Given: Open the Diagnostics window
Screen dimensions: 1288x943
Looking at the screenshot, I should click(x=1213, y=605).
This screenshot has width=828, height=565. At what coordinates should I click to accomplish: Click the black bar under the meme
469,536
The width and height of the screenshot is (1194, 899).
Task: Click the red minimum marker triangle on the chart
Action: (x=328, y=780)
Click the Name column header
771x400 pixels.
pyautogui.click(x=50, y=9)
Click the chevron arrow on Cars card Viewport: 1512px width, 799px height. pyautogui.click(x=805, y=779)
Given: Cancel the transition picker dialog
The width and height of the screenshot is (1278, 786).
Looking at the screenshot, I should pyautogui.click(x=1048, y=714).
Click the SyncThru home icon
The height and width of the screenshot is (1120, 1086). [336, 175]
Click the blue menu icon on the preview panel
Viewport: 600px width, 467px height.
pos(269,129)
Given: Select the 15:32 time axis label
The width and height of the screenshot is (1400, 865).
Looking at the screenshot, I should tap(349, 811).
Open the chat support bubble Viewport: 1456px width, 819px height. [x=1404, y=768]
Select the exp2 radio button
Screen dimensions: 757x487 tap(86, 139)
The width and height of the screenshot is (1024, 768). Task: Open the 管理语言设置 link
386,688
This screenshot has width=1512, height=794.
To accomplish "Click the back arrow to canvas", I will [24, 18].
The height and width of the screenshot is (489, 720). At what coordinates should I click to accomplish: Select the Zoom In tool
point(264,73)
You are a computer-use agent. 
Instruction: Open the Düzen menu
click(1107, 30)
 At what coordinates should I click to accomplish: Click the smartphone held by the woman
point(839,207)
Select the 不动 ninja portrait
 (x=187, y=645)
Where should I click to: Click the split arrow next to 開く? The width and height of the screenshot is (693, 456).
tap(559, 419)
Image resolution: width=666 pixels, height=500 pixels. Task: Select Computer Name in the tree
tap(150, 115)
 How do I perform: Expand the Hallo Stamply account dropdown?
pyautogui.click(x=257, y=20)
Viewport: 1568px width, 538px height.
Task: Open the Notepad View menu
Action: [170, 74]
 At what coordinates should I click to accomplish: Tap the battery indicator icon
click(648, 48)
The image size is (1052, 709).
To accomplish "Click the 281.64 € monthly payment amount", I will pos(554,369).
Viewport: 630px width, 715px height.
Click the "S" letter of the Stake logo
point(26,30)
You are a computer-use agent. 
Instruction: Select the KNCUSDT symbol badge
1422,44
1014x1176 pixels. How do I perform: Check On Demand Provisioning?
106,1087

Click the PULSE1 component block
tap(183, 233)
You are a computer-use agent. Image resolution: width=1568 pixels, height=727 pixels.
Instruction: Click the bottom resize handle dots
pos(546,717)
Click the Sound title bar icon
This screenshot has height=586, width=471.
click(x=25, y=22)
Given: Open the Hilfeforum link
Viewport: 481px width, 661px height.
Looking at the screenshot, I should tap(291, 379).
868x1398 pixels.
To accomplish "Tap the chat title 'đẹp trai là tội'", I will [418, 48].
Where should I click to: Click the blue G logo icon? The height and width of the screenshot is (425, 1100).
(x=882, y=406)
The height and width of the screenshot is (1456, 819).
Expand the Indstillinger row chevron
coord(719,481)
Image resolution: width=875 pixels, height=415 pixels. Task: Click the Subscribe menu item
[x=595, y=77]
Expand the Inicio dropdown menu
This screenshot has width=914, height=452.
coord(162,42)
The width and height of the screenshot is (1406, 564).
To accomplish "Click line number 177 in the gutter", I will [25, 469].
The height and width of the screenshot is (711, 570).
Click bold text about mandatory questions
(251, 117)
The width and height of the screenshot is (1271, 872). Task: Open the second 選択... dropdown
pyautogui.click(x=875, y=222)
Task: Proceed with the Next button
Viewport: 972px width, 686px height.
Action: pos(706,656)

········

§ REQUIRED WORK
Your answer must be the lines from the one with "Image resolution: width=666" through the last line of the data, repeated exactly and with nothing else.

§ SOLUTION FOR THIS TASK
Image resolution: width=666 pixels, height=500 pixels. Task: Select Computer Name in the tree
tap(150, 115)
 How do I perform: Expand the Hallo Stamply account dropdown?
pyautogui.click(x=257, y=20)
Viewport: 1568px width, 538px height.
Task: Open the Notepad View menu
Action: [170, 74]
 At what coordinates should I click to accomplish: Tap the battery indicator icon
click(648, 48)
The image size is (1052, 709).
To accomplish "Click the 281.64 € monthly payment amount", I will pos(554,369).
Viewport: 630px width, 715px height.
Click the "S" letter of the Stake logo
point(26,30)
You are a computer-use agent. 
Instruction: Select the KNCUSDT symbol badge
1422,44
1014x1176 pixels. How do I perform: Check On Demand Provisioning?
106,1087

Click the PULSE1 component block
tap(183, 233)
You are a computer-use agent. Image resolution: width=1568 pixels, height=727 pixels.
Instruction: Click the bottom resize handle dots
pos(546,717)
Click the Sound title bar icon
This screenshot has height=586, width=471.
click(x=25, y=22)
Given: Open the Hilfeforum link
Viewport: 481px width, 661px height.
Looking at the screenshot, I should tap(291, 379).
868x1398 pixels.
To accomplish "Tap the chat title 'đẹp trai là tội'", I will [418, 48].
Where should I click to: Click the blue G logo icon? The height and width of the screenshot is (425, 1100).
(x=882, y=406)
The height and width of the screenshot is (1456, 819).
Expand the Indstillinger row chevron
coord(719,481)
Image resolution: width=875 pixels, height=415 pixels. Task: Click the Subscribe menu item
[x=595, y=77]
Expand the Inicio dropdown menu
This screenshot has width=914, height=452.
coord(162,42)
The width and height of the screenshot is (1406, 564).
To accomplish "Click line number 177 in the gutter", I will [25, 469].
The height and width of the screenshot is (711, 570).
Click bold text about mandatory questions
(251, 117)
The width and height of the screenshot is (1271, 872). Task: Open the second 選択... dropdown
pyautogui.click(x=875, y=222)
Task: Proceed with the Next button
Viewport: 972px width, 686px height.
Action: pos(706,656)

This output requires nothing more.